It’s easy to get pushed over the edge in times of stress, but here’s something to help prevent you from being triggered.
Acceptance is a part of therapy because, particularly with anxiety or anger issues, the sense of loss of control escalates if you try to push too hard for something that’s out of reach. However, nobody’s saying that’s an easy thing to do.
After all, you learn to try to improve your life, don’t you? Why would you not try to do everything you can to get what you want, or what you think ought to happen?
There’s Massive Wisdom in Acceptance
“Let it Be”, sang The Beatles in the 1960s.
I know some people might have never heard this beautiful song, and if you’re one of them, you might like to check it out – see the video below. However, if you’ve ever heard it, have you ever pondered what this short saying means?
There is massive wisdom in accepting that there are some things you cannot change right now.
Perhaps there will come a time when change is possible.
Acceptance and The Serenity Prayer
Since stress is defined as the inner tension of wanting things to be different, doesn’t it make sense that there are times when what’s wished for isn’t possible? Hankering after something like that will only perpetuate and even increase stress.
Here it is.
Reinhold Niebuhr – American theologian
God grant me the Serenity to accept the things I cannot change,
Courage to change the things I can,
and the wisdom to know the difference.
Sometimes, you might try to change something immediately if it seems intolerable, but acceptance offers another way. After all, if you can put up with something for a while, change may be easier another day.

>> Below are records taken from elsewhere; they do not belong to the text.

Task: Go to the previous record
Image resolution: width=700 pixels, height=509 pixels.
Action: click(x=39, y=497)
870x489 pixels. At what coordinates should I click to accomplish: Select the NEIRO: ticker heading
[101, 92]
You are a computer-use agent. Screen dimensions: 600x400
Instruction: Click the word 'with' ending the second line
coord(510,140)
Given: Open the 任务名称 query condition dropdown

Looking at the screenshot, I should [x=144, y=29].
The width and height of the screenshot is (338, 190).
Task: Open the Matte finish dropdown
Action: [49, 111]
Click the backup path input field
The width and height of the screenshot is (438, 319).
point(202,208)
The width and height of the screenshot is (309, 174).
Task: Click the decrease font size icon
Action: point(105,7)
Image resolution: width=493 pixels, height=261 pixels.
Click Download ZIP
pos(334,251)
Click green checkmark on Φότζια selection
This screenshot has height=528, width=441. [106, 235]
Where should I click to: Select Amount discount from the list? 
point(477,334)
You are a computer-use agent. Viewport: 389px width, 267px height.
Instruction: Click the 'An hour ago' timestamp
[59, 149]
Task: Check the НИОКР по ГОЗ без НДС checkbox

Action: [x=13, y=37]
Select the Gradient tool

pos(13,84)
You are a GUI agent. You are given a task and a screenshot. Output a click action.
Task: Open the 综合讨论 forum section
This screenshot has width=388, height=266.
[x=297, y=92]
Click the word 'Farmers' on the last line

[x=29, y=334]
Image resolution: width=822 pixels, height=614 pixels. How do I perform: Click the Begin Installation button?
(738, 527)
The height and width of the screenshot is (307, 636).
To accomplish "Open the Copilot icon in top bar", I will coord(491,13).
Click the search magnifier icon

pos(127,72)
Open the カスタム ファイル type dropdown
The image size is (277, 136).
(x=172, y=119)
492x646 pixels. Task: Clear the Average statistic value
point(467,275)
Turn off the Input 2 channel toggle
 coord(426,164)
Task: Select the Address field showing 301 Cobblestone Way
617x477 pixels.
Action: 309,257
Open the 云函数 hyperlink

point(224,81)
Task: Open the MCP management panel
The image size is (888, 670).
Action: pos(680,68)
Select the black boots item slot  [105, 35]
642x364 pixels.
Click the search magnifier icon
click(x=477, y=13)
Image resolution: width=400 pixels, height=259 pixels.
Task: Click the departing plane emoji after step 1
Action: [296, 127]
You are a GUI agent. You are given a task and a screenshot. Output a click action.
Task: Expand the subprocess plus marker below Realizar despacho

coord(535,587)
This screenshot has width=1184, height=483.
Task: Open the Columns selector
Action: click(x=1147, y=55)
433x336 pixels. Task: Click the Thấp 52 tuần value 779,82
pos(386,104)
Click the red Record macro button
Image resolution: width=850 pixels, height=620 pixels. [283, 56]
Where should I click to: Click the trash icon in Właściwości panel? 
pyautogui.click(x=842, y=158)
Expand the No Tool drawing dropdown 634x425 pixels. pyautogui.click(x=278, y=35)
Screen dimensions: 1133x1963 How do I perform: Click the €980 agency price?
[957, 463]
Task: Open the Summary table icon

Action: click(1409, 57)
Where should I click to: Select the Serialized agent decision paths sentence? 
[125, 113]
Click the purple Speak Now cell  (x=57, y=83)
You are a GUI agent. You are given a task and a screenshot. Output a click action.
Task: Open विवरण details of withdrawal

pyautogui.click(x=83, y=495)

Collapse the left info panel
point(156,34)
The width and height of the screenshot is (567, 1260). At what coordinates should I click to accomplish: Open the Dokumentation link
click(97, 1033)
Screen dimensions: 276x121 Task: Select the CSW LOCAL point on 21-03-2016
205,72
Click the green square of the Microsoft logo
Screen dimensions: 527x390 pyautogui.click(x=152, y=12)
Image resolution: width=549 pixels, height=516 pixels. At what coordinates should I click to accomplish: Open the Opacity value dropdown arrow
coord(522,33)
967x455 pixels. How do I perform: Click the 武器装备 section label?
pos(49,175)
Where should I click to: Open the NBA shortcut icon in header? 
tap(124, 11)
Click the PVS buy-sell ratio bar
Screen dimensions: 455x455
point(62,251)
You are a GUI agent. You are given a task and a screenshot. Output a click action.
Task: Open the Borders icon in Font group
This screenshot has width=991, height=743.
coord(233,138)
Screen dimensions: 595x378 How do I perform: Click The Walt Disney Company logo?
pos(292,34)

Perhaps you are at odds with someone? There might be more chance of seeing eye-to-eye if you wait or walk away until things calm down, rather than trying to change them now.
How Much Does it Matter?
This is an example of a scaling question.
You might use various coping strategies to simplify your troubles. An unhelpful coping mechanism you might use when in anxiety or anger is to apply a way of thinking that fits your view of reality.
There are various thinking errors, and one of these is catastrophising. Another one is black-and-white thinking. If your thoughts trigger intense emotions, a scaling question like the one above can effectively reduce the emotional reaction to your thoughts.
You can make the exercise even more effective by adding “on a scale of one to ten” or similar.
How much does it matter, on a scale of one to ten?
Then if the answer isn’t ten, it allows you to ponder on other things that matter. For example, maintaining a good relationship with your partner. That might be the most important of all.
It’s a Win-Win Situation
Consider that you aim to guard your relationship with them, and then everyone may win.
Furthermore, it will leave you free to celebrate the things you can change.